Awais Sufi, CEO of SchoolSmartKC in Kansas City and a CDAC member since 2019, echoed the sentiment.
“We, as members of the council, provide a perspective from the ground as to how things are unfolding with the communities that we are serving,” he said. “I’m really pleased that that allows the opportunity to inform the Federal Reserve’s thinking about the big structural elements that they undertake.”
Serving three-year terms, council members are professionals with deep knowledge in a variety of subject matters, meaning the role at times can be intimidating, said Aubrey Abbott Patterson, a member of the council since 2019 and president and CEO of the Hutchinson Community Foundation in Hutchinson, Kansas.
“Then I remember my role – to represent community philanthropy and the breadth of issues faced by low- to moderate-income communities like mine,” Patterson said.
Patterson, Sufi and Romero agreed that the collaboration is valuable, citing the knowledge and positive community outcomes that develop from the council. Patterson recalled working with Senior Community Development Advisor Jeremy Hegle for an impact investing initiative around rural broadband.
“As an expert on digital inclusion, Jeremy helped me ask the right questions, connected me to others doing similar work, and then helped us tell the story of our investment and share our lessons learned with others around the country,” Patterson said.
Romero said the council serves as powerful resource for the Tenth District.
“It’s time and it’s preparation, and we don’t see each other often, but what I get from it is three times what the time commitment is,” she said.
Marcos Hernandez, who served on the council from 2018 through 2020, said that among the benefits of service on the council is the opportunity to learn more about policy that could impact communities that members represent. Hernandez, now vice president of U.S. Bank’s Corporate Responsibility group and Community Affairs manager in Omaha, Nebraska, is especially proud of playing a part in connecting the Bank with Javier Fernandez, president and chief executive officer of Omaha Public Power District and chair of the Kansas City Fed’s Omaha Branch Board of Directors.

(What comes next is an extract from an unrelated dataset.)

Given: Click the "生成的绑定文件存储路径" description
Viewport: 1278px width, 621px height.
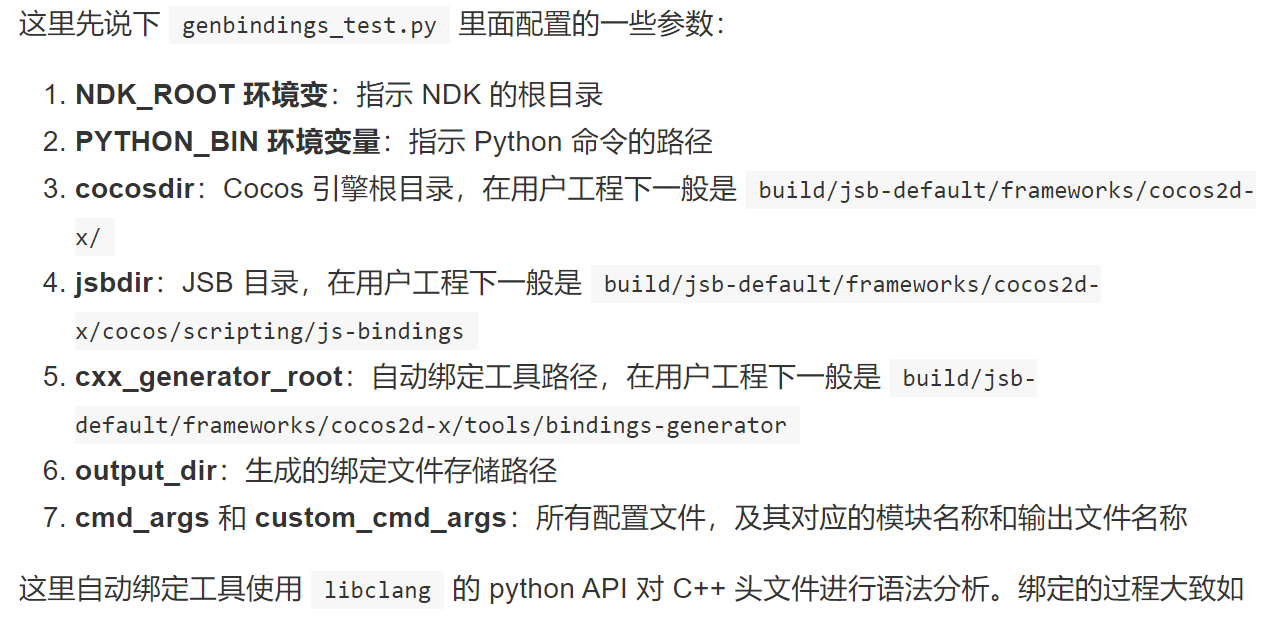Looking at the screenshot, I should click(x=401, y=471).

“You can see the value of creating those partnerships and then having opportunities for talent and leaders like Javier,” Hernandez said.
Since 2001, the CDAC has expanded the number of council members and added new sectors based on emerging community issues. Members are also consulting more frequently throughout the year than when the council first formed, providing more opportunities for collaboration. For the past five years, the Bank has promoted an open application process, which expands opportunities to serve on the council, as well as the pool of candidates.

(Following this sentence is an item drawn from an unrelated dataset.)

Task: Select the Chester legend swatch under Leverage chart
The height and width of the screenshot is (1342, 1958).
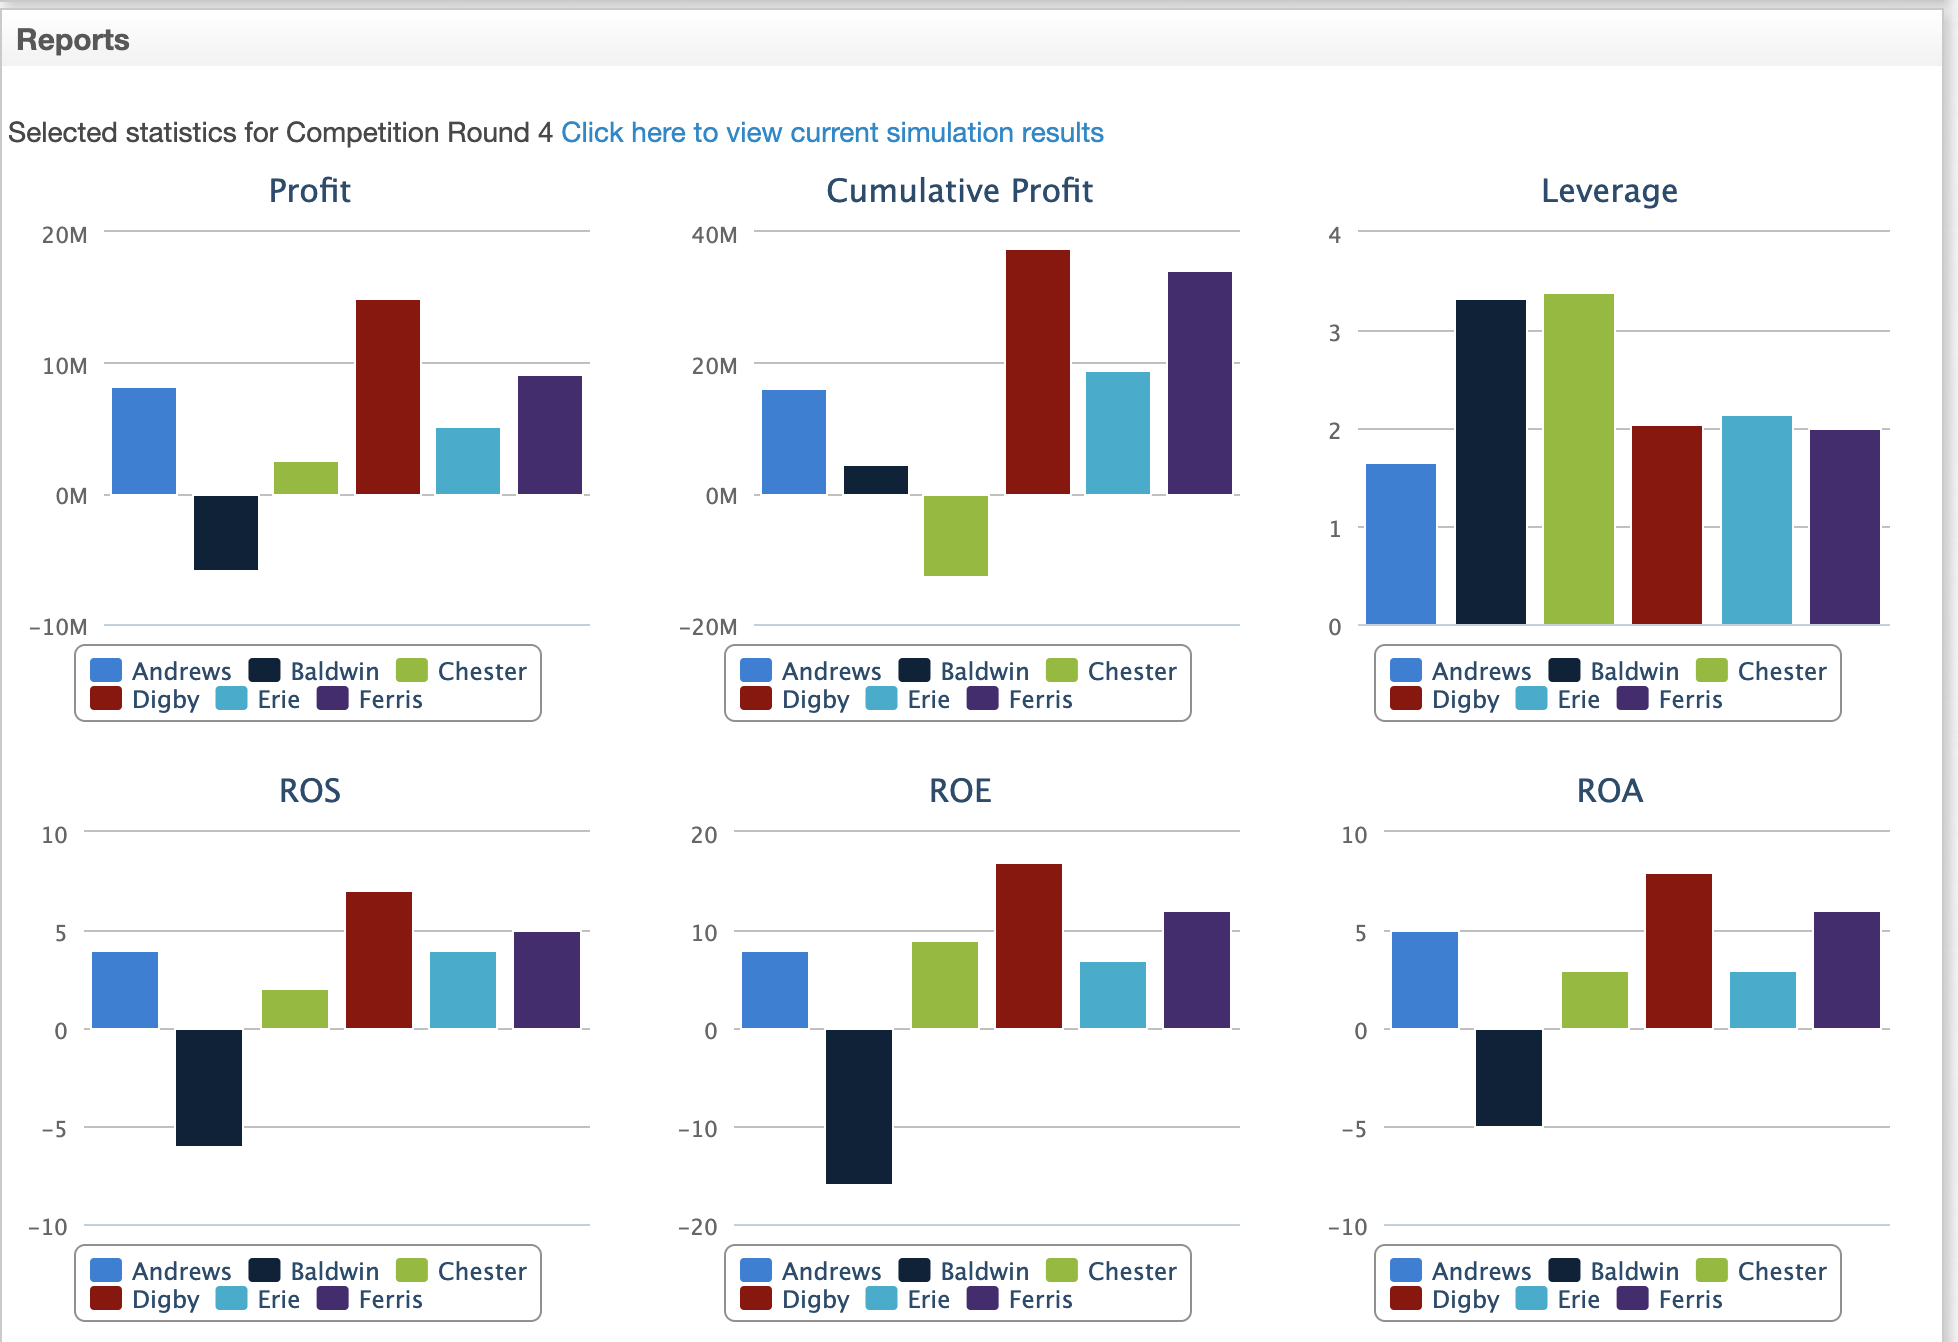Action: click(x=1713, y=671)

“Representation has always been a focus, as it’s important that we are inclusive across geography, sector, race and gender,” Miller said.
Miller said the CDAC will continue to have a strong impact on Bank operations in the future, as more attention is paid to the importance of diversity and equity in the national economy.
“We have to address growing challenges around workforce, digital inclusion, emerging technologies and their impact on LMI populations, as well as the reduction of the wealth gap,” Miller said.